ベテランオペレーターは相手のタイプに合わせてコミュニケーションを変える
ビジネスの生産性を高めるうえでコミュニケーションは極めて重要です。しかし新型コロナウイルス感染症の流行により、いままで対面で行っていた業務の多くがリモートに切り替わり、日常のコミュニケーションに大きな変化が生じています。リモート環境では、伝わる情報に制約があり、画面や音声のノイズやタイムラグも生じるため、対面以上にコミュニケーションの巧拙が目立ちます。
前回の記事「行動傾向からわかる4つの『ソーシャルスタイル』 自分と顧客のタイプを理解し営業活動を円滑に進めよう」では、行動科学によりコミュニケーションのタイプを分析する「ソーシャルスタイル理論」および理論活用により業績向上を実現した企業の事例を紹介しました。
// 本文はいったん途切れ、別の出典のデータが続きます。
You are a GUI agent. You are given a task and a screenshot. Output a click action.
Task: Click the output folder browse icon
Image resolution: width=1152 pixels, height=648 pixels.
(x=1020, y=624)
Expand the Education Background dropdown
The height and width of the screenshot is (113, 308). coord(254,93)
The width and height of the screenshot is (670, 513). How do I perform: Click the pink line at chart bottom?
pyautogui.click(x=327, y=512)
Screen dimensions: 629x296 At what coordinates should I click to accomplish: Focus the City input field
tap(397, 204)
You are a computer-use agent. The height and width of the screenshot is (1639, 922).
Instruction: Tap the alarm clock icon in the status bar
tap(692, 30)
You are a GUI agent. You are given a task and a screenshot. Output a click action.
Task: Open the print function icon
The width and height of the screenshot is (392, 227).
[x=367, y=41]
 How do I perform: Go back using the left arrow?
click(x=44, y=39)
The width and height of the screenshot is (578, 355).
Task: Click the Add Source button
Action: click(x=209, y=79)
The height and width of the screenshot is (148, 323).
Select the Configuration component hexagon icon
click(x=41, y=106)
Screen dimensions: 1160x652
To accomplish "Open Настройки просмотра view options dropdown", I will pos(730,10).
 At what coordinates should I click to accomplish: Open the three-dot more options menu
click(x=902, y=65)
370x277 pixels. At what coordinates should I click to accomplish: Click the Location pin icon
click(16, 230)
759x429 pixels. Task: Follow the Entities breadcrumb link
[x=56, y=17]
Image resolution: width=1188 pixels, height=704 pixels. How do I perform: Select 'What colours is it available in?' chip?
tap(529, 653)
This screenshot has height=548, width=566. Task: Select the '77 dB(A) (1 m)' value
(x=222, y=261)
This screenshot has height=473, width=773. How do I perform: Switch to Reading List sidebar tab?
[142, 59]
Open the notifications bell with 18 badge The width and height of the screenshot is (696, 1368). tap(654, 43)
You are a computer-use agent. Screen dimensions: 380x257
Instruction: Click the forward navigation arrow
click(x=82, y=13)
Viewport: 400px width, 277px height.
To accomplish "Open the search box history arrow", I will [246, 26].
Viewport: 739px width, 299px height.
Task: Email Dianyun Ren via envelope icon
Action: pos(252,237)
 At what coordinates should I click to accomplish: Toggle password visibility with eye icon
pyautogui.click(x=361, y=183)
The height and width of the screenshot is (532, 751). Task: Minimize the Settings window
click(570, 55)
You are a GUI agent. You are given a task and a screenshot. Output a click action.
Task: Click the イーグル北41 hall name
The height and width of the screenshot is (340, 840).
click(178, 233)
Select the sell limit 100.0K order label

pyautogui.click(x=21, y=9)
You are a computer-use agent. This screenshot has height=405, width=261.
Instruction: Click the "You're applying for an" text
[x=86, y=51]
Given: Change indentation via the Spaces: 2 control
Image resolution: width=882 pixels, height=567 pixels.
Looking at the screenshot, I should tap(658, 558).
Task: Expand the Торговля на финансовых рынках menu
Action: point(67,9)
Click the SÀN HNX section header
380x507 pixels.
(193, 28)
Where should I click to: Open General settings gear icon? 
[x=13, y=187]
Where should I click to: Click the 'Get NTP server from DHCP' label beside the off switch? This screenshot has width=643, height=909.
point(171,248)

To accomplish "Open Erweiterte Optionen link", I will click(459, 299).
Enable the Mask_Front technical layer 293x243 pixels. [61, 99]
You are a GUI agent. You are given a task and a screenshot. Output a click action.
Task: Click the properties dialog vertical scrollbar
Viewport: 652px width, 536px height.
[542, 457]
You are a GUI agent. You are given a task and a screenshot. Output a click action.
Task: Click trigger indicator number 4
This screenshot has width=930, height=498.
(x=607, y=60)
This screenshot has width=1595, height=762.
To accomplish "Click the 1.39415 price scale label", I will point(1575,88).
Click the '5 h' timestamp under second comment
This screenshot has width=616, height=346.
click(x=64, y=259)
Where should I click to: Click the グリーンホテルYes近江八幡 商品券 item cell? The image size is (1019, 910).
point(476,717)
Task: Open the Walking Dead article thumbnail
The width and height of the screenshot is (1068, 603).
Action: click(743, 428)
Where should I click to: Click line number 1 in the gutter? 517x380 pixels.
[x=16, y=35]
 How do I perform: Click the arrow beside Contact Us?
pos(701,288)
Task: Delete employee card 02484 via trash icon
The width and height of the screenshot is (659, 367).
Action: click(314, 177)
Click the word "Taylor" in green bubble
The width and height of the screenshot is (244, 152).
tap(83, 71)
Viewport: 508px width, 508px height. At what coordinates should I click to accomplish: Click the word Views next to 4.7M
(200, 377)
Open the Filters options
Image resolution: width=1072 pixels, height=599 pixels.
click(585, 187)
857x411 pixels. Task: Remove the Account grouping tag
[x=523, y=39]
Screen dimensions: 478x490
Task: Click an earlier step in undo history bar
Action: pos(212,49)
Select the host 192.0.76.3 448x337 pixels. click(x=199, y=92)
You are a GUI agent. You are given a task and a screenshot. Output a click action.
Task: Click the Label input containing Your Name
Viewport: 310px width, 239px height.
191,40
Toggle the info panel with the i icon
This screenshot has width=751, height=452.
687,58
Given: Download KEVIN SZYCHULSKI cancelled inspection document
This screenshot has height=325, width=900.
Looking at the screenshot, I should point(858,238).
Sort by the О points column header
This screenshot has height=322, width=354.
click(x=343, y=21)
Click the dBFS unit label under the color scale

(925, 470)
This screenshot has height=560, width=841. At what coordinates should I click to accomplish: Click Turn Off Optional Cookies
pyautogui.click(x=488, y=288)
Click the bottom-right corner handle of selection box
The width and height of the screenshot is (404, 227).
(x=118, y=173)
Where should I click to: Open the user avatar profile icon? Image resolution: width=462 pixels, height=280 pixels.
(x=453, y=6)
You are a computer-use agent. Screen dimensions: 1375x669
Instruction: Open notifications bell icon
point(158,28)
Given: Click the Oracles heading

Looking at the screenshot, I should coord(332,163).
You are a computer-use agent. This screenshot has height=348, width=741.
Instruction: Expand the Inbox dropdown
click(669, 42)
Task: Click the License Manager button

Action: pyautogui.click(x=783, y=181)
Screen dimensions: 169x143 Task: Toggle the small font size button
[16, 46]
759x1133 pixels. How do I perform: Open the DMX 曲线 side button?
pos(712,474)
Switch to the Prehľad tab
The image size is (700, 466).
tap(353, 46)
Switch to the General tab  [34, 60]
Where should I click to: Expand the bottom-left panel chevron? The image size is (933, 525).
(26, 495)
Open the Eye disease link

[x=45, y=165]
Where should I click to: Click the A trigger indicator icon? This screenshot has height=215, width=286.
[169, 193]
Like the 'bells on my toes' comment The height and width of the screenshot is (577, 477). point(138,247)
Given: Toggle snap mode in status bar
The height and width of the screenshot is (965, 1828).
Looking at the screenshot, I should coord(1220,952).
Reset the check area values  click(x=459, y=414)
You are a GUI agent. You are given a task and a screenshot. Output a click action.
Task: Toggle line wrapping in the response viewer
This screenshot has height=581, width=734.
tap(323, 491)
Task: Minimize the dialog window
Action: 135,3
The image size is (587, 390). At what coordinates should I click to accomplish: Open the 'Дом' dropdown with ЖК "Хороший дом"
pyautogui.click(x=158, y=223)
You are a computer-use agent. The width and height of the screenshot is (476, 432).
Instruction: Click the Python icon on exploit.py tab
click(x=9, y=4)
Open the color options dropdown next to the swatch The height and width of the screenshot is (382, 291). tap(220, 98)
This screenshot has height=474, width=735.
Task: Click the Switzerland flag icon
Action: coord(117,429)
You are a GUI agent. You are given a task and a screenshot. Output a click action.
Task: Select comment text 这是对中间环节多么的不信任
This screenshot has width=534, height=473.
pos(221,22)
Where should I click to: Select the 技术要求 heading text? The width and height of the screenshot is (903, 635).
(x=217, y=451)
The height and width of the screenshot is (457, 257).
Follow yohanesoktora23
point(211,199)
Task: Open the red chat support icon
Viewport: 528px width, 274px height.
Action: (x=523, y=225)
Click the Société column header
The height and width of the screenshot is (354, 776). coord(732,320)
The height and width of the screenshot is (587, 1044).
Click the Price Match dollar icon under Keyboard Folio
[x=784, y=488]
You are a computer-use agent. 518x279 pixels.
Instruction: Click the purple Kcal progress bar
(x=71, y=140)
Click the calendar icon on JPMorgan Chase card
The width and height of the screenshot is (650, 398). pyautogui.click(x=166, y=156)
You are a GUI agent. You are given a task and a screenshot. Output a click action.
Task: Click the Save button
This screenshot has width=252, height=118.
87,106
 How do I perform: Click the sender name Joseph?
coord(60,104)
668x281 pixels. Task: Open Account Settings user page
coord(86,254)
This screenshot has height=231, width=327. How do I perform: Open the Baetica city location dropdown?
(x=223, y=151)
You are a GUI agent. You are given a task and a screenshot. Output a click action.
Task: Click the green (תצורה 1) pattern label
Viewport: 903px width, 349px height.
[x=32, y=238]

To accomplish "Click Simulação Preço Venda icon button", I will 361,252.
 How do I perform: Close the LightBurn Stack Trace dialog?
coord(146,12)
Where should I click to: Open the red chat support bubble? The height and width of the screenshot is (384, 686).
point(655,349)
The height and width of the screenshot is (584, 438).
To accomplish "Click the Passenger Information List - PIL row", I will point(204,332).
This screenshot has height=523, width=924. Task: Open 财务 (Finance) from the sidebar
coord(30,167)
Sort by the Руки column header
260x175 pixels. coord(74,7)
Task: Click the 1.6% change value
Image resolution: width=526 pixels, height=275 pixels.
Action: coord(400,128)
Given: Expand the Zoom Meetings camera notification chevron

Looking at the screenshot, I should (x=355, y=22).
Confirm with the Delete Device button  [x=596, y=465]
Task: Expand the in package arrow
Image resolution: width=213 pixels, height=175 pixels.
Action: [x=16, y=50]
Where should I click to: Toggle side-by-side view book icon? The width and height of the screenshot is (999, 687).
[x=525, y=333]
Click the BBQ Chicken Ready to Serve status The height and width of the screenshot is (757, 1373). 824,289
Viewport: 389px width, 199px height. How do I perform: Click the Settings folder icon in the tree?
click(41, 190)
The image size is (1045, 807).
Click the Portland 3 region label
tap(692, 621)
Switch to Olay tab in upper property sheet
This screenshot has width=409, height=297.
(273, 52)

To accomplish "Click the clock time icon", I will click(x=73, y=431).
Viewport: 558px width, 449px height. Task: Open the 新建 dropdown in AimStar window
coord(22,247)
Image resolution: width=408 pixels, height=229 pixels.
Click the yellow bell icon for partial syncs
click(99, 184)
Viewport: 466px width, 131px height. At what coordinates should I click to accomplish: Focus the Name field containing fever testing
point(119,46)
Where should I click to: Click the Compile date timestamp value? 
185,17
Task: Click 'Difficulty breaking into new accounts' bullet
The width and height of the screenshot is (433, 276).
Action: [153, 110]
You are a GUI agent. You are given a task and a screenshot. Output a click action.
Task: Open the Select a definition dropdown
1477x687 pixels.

相手の言動をもとに「感情を表す/感情表現を抑える」と「意見を主張する/意見を聞く」のふたつの軸を用いて4スタイル(ドライビング、エクスプレッシブ、エミアブル、アナリティカル)に分類し、対応方法を変えることで円滑なコミュニケーションが可能となります(詳細は前回記事を参照)。今回は、ソーシャルスタイル理論をリモートでのコミュニケーションに活かす方法とコールセンターでの事例をとり上げます。
筆者はこれまで多くのコールセンターでの調査や分析を行ってきました。オペレーターにアンケートやインタビューを行い、電話対応をするうえで苦手なタイプを聞くと「高圧的で冷たい感じの人」「細かいところばかり気にする人」「優柔不断で決められない人」「話があちこち拡散する人」など答えもさまざまです。
一方、ベテランのオペレーターからは「やりとりをしながら相手の性格などを感じ取り、相手に合わせて話すスピードや会話の内容を変えている」という話がでてきます。このような日常で苦手を感じ、工夫をしてきた経験も、実はソーシャルスタイル理論で科学的に説明可能です。